■ WHAT IS BEING ASKED
Each entry below needs to be reproduced exactly as given.
+-------+
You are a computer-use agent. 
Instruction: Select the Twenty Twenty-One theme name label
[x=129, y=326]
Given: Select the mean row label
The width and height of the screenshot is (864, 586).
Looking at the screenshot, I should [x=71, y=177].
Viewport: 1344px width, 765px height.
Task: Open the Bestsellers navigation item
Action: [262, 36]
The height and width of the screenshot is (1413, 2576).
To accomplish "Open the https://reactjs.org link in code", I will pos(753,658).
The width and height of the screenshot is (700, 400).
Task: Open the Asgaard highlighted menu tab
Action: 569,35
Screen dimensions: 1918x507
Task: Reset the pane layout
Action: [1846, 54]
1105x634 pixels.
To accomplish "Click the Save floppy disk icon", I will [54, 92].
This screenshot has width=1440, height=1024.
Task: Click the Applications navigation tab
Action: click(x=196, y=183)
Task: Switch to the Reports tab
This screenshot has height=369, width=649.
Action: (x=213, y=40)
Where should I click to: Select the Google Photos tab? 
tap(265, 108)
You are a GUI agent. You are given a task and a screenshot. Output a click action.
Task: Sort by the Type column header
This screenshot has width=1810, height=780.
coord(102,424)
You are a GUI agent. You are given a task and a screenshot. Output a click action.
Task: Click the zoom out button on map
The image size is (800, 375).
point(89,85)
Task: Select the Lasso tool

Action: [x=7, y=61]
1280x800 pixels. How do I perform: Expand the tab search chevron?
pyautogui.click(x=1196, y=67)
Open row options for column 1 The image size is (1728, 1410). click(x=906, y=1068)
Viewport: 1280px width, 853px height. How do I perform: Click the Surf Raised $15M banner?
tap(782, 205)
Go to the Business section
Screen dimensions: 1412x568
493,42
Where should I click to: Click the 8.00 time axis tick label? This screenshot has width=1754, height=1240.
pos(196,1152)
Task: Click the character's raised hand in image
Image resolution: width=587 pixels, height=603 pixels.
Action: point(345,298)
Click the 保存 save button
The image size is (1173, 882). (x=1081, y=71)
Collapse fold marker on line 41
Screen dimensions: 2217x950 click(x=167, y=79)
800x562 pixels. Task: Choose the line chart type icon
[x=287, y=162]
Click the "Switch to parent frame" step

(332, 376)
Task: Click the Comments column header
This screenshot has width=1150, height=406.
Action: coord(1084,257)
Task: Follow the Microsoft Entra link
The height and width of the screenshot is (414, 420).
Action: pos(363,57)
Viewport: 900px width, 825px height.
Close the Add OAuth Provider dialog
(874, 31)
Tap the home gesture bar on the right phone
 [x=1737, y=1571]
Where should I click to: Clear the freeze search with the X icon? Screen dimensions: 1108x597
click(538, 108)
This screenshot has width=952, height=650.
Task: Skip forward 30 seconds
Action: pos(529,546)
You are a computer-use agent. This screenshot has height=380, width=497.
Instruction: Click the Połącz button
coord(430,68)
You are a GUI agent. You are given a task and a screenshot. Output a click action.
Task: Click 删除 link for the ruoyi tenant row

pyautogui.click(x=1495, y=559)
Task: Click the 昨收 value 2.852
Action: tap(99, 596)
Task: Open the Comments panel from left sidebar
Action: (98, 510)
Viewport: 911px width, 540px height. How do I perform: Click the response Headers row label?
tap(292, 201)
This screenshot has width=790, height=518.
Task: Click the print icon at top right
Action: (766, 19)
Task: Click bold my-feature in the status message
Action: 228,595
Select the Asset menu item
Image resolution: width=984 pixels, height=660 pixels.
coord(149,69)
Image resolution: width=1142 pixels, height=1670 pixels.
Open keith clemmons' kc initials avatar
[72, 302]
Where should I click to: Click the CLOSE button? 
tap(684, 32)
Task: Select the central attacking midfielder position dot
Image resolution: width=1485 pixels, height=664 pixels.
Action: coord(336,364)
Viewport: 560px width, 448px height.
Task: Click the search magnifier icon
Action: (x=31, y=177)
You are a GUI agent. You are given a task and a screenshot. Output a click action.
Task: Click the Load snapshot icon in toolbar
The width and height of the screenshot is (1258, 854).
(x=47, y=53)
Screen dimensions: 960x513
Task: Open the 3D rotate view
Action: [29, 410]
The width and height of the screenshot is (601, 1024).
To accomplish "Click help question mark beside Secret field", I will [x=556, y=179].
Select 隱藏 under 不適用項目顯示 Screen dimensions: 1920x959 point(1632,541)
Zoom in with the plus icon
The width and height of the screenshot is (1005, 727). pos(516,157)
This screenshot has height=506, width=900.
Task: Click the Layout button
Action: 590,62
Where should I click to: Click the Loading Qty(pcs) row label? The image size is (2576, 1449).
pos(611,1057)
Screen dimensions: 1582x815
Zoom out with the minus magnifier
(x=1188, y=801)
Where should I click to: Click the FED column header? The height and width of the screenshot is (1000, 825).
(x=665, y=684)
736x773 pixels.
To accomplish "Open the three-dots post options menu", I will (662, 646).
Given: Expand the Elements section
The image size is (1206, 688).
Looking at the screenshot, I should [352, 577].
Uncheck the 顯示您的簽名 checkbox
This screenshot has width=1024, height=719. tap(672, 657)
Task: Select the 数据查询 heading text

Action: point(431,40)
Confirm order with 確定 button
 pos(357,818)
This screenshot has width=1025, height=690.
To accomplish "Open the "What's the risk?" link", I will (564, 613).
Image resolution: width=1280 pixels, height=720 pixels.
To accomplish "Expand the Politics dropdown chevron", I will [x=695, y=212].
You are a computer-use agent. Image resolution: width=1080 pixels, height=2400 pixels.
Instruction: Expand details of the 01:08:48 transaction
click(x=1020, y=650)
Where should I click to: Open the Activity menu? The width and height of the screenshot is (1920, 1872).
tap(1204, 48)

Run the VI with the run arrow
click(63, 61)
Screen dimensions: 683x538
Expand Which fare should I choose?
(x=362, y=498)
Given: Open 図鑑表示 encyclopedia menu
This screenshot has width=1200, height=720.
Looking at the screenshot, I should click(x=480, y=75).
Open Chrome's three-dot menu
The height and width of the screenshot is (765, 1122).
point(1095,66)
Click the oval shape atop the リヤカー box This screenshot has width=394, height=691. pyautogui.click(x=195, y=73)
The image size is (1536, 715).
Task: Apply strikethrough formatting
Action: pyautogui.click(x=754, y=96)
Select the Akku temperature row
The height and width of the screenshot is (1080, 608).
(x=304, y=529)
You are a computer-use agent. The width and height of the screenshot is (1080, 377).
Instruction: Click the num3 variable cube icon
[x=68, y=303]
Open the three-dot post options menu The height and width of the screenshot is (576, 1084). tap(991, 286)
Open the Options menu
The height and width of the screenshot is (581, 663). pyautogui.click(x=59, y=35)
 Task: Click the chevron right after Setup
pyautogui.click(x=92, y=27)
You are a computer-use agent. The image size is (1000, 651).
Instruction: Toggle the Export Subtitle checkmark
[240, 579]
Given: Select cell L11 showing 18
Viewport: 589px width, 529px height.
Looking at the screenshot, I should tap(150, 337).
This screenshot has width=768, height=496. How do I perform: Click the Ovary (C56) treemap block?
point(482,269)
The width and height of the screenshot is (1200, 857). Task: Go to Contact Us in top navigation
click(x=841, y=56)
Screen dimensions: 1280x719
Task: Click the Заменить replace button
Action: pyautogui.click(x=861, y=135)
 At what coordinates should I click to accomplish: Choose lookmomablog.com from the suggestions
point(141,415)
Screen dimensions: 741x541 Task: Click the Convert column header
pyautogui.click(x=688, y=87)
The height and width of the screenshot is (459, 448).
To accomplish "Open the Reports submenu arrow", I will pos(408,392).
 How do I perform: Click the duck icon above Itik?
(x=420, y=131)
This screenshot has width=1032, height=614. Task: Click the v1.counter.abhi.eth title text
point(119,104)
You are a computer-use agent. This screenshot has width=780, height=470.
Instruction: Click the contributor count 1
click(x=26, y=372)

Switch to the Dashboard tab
+-------+
■ RESPONSE
You are a computer-use agent. 
Instruction: Select the Twenty Twenty-One theme name label
[x=129, y=326]
Given: Select the mean row label
The width and height of the screenshot is (864, 586).
Looking at the screenshot, I should [x=71, y=177].
Viewport: 1344px width, 765px height.
Task: Open the Bestsellers navigation item
Action: [262, 36]
The height and width of the screenshot is (1413, 2576).
To accomplish "Open the https://reactjs.org link in code", I will pos(753,658).
The width and height of the screenshot is (700, 400).
Task: Open the Asgaard highlighted menu tab
Action: 569,35
Screen dimensions: 1918x507
Task: Reset the pane layout
Action: [1846, 54]
1105x634 pixels.
To accomplish "Click the Save floppy disk icon", I will [54, 92].
This screenshot has width=1440, height=1024.
Task: Click the Applications navigation tab
Action: click(x=196, y=183)
Task: Switch to the Reports tab
This screenshot has height=369, width=649.
Action: (x=213, y=40)
Where should I click to: Select the Google Photos tab? 
tap(265, 108)
You are a GUI agent. You are given a task and a screenshot. Output a click action.
Task: Sort by the Type column header
This screenshot has width=1810, height=780.
coord(102,424)
You are a GUI agent. You are given a task and a screenshot. Output a click action.
Task: Click the zoom out button on map
The image size is (800, 375).
point(89,85)
Task: Select the Lasso tool

Action: [x=7, y=61]
1280x800 pixels. How do I perform: Expand the tab search chevron?
pyautogui.click(x=1196, y=67)
Open row options for column 1 The image size is (1728, 1410). click(x=906, y=1068)
Viewport: 1280px width, 853px height. How do I perform: Click the Surf Raised $15M banner?
tap(782, 205)
Go to the Business section
Screen dimensions: 1412x568
493,42
Where should I click to: Click the 8.00 time axis tick label? This screenshot has width=1754, height=1240.
pos(196,1152)
Task: Click the character's raised hand in image
Image resolution: width=587 pixels, height=603 pixels.
Action: point(345,298)
Click the 保存 save button
The image size is (1173, 882). (x=1081, y=71)
Collapse fold marker on line 41
Screen dimensions: 2217x950 click(x=167, y=79)
800x562 pixels. Task: Choose the line chart type icon
[x=287, y=162]
Click the "Switch to parent frame" step

(332, 376)
Task: Click the Comments column header
This screenshot has width=1150, height=406.
Action: coord(1084,257)
Task: Follow the Microsoft Entra link
The height and width of the screenshot is (414, 420).
Action: pos(363,57)
Viewport: 900px width, 825px height.
Close the Add OAuth Provider dialog
(874, 31)
Tap the home gesture bar on the right phone
 [x=1737, y=1571]
Where should I click to: Clear the freeze search with the X icon? Screen dimensions: 1108x597
click(538, 108)
This screenshot has width=952, height=650.
Task: Skip forward 30 seconds
Action: pos(529,546)
You are a computer-use agent. This screenshot has height=380, width=497.
Instruction: Click the Połącz button
coord(430,68)
You are a GUI agent. You are given a task and a screenshot. Output a click action.
Task: Click 删除 link for the ruoyi tenant row

pyautogui.click(x=1495, y=559)
Task: Click the 昨收 value 2.852
Action: tap(99, 596)
Task: Open the Comments panel from left sidebar
Action: (98, 510)
Viewport: 911px width, 540px height. How do I perform: Click the response Headers row label?
tap(292, 201)
This screenshot has width=790, height=518.
Task: Click the print icon at top right
Action: (766, 19)
Task: Click bold my-feature in the status message
Action: 228,595
Select the Asset menu item
Image resolution: width=984 pixels, height=660 pixels.
coord(149,69)
Image resolution: width=1142 pixels, height=1670 pixels.
Open keith clemmons' kc initials avatar
[72, 302]
Where should I click to: Click the CLOSE button? 
tap(684, 32)
Task: Select the central attacking midfielder position dot
Image resolution: width=1485 pixels, height=664 pixels.
Action: coord(336,364)
Viewport: 560px width, 448px height.
Task: Click the search magnifier icon
Action: (x=31, y=177)
You are a GUI agent. You are given a task and a screenshot. Output a click action.
Task: Click the Load snapshot icon in toolbar
The width and height of the screenshot is (1258, 854).
(x=47, y=53)
Screen dimensions: 960x513
Task: Open the 3D rotate view
Action: [29, 410]
The width and height of the screenshot is (601, 1024).
To accomplish "Click help question mark beside Secret field", I will [x=556, y=179].
Select 隱藏 under 不適用項目顯示 Screen dimensions: 1920x959 point(1632,541)
Zoom in with the plus icon
The width and height of the screenshot is (1005, 727). pos(516,157)
This screenshot has height=506, width=900.
Task: Click the Layout button
Action: 590,62
Where should I click to: Click the Loading Qty(pcs) row label? The image size is (2576, 1449).
pos(611,1057)
Screen dimensions: 1582x815
Zoom out with the minus magnifier
(x=1188, y=801)
Where should I click to: Click the FED column header? The height and width of the screenshot is (1000, 825).
(x=665, y=684)
736x773 pixels.
To accomplish "Open the three-dots post options menu", I will (662, 646).
Given: Expand the Elements section
The image size is (1206, 688).
Looking at the screenshot, I should [352, 577].
Uncheck the 顯示您的簽名 checkbox
This screenshot has width=1024, height=719. tap(672, 657)
Task: Select the 数据查询 heading text

Action: point(431,40)
Confirm order with 確定 button
 pos(357,818)
This screenshot has width=1025, height=690.
To accomplish "Open the "What's the risk?" link", I will (564, 613).
Image resolution: width=1280 pixels, height=720 pixels.
To accomplish "Expand the Politics dropdown chevron", I will [x=695, y=212].
You are a computer-use agent. Image resolution: width=1080 pixels, height=2400 pixels.
Instruction: Expand details of the 01:08:48 transaction
click(x=1020, y=650)
Where should I click to: Open the Activity menu? The width and height of the screenshot is (1920, 1872).
tap(1204, 48)

Run the VI with the run arrow
click(63, 61)
Screen dimensions: 683x538
Expand Which fare should I choose?
(x=362, y=498)
Given: Open 図鑑表示 encyclopedia menu
This screenshot has width=1200, height=720.
Looking at the screenshot, I should click(x=480, y=75).
Open Chrome's three-dot menu
The height and width of the screenshot is (765, 1122).
point(1095,66)
Click the oval shape atop the リヤカー box This screenshot has width=394, height=691. pyautogui.click(x=195, y=73)
The image size is (1536, 715).
Task: Apply strikethrough formatting
Action: pyautogui.click(x=754, y=96)
Select the Akku temperature row
The height and width of the screenshot is (1080, 608).
(x=304, y=529)
You are a computer-use agent. The width and height of the screenshot is (1080, 377).
Instruction: Click the num3 variable cube icon
[x=68, y=303]
Open the three-dot post options menu The height and width of the screenshot is (576, 1084). tap(991, 286)
Open the Options menu
The height and width of the screenshot is (581, 663). pyautogui.click(x=59, y=35)
 Task: Click the chevron right after Setup
pyautogui.click(x=92, y=27)
You are a computer-use agent. The image size is (1000, 651).
Instruction: Toggle the Export Subtitle checkmark
[240, 579]
Given: Select cell L11 showing 18
Viewport: 589px width, 529px height.
Looking at the screenshot, I should tap(150, 337).
This screenshot has width=768, height=496. How do I perform: Click the Ovary (C56) treemap block?
point(482,269)
The width and height of the screenshot is (1200, 857). Task: Go to Contact Us in top navigation
click(x=841, y=56)
Screen dimensions: 1280x719
Task: Click the Заменить replace button
Action: pyautogui.click(x=861, y=135)
 At what coordinates should I click to accomplish: Choose lookmomablog.com from the suggestions
point(141,415)
Screen dimensions: 741x541 Task: Click the Convert column header
pyautogui.click(x=688, y=87)
The height and width of the screenshot is (459, 448).
To accomplish "Open the Reports submenu arrow", I will pos(408,392).
 How do I perform: Click the duck icon above Itik?
(x=420, y=131)
This screenshot has width=1032, height=614. Task: Click the v1.counter.abhi.eth title text
point(119,104)
You are a computer-use agent. This screenshot has width=780, height=470.
Instruction: Click the contributor count 1
click(x=26, y=372)

Switch to the Dashboard tab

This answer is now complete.